Jesus was not ready to reveal himself, yet there was something that Mary could see in her adult son. Always his mother, she had to encourage him to do something which would reveal him as the Word of God. So, like an alchemist turning lead into gold, Jesus turned water into wine. This first sign tells us about God, not in words, but in action.

We learn that Jesus was a miracle worker, an alchemist of some sort, yet that is not the entire meaning of this sign. The meaning is deeper, a reflection on what it means to be so completely alive in God. What has come into being in him was life. This alchemical miracle tell us about life: life is about celebrations, about being together for the important times like a wedding. Life is about hospitality, and good hospitality is bringing out the best when others would bring out the cheapest. Life is noticing the extraordinary in the ordinary. And life is about listening to your mother.

The Word of God doesn’t just proclaim, but makes manifest, that life in God is abundant. Jesus didn’t just make a few bottles of wine; he turned six jars of water, each containing approximately 20-30 gallons, into wine. That’s between 120 and 180 gallons of wine. If we assume the total was someplace around 150 gallons, something on the order of 750 modern bottles of wine, which would have taken about 1 ton of grapes had the wine been made from grapes.[1] In terms of the $245/bottle wine that I got to sample, that would be more or less $184,000 worth of wine. Certainly, weddings these days are costly, but even that is beyond what the wealthiest would budget for the wine at a wedding.

That was an amazing amount of hospitality, an abundance, an overflowing of the extraordinary in what would otherwise have been a relatively ordinary wedding. And what is even more amazing is that Jesus was not the host. He was merely a guest, along with his mother and disciples. He did it so the host would not be embarrassed, he did it because his mother asked, he did it because she knew he could and encouraged him. And he kind of went over the top.

And that is the point. The point is not the magic, the alchemy of adding carbon out of thin air to the hydrogen and oxygen to change a relatively simple chemical—water—into a more complex chemical—alcohol.

The Word of God, the living Jesus Christ, preached to us, not merely with words, but by revealing God’s point of view on this thing we call life. Jesus, the Word of God made flesh, celebrated this thing called life, and showed us that Life in God is abundant and there is extraordinary abundance in the midst of the ordinary.

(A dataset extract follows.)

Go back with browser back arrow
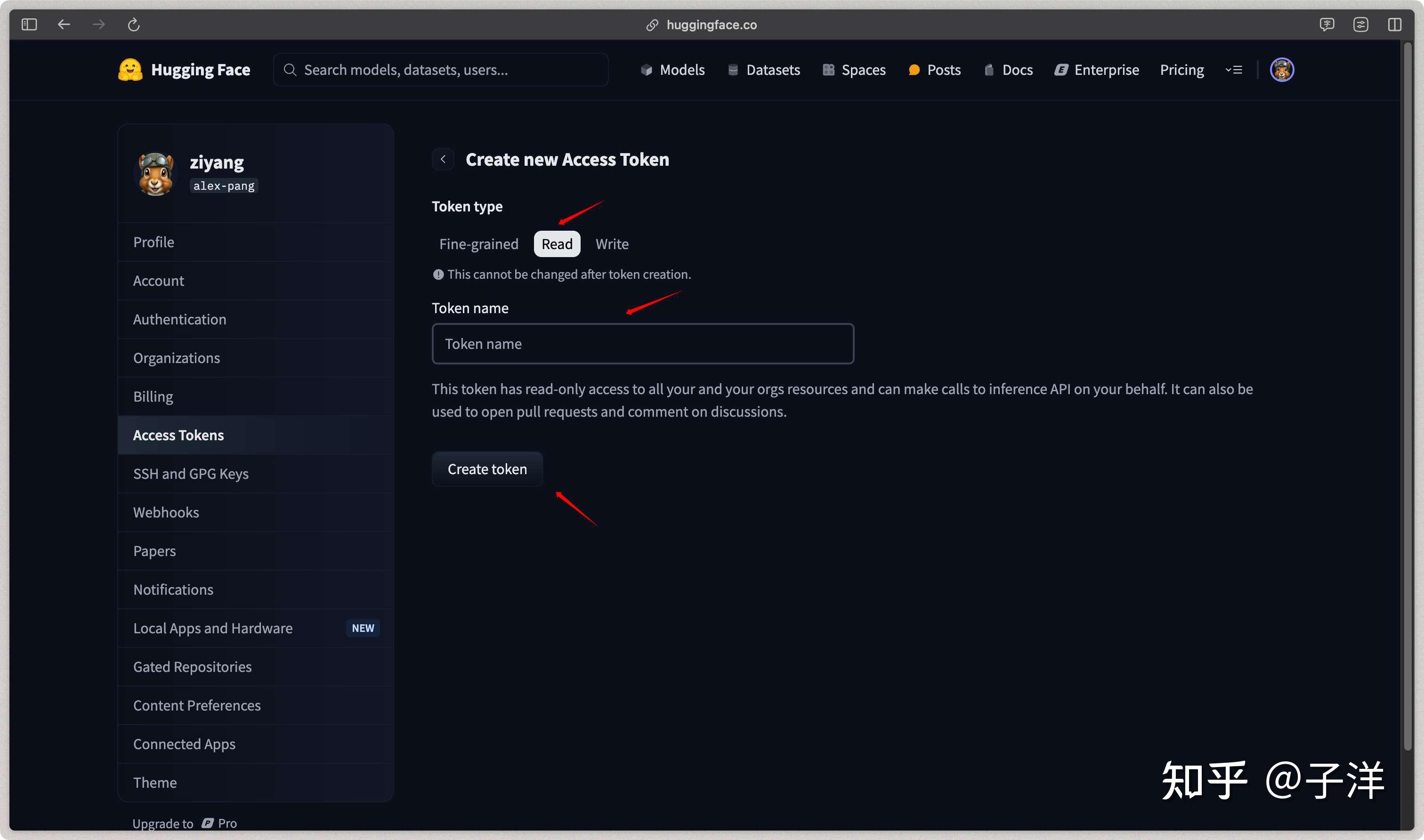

God proclaimed, at the beginning of time, the words, let there be life, animals, plants, sea creatures of all kinds, an abundance of cockroaches and butterflies, whales and plankton, bacteria and people. Let there be abundance, and there was abundance. And the Word of God at a wedding in Cana proclaimed with an act celebrating life, that Life in God is abundant-- -- Life in God is abundant, abundant in joy, abundant in community, abundant in diversity, abundant in love.

Yes, Jesus was a magic man, a miracle man, full of signs and wonders. And more than that, he is the Word of God, teaching us what that means.  

In the beginning was the Word, and the Word was with God, and the Word was God. He was in the beginning with God. All things came into being through him, and without him not one thing came into being. What has come into being in him was life…”

Let there be life. Let there be abundant life. May we gather here to celebrate life, and may the extraordinary signs amidst the ordinary day-to-day of life reveal the good news of God to each of us. Amen.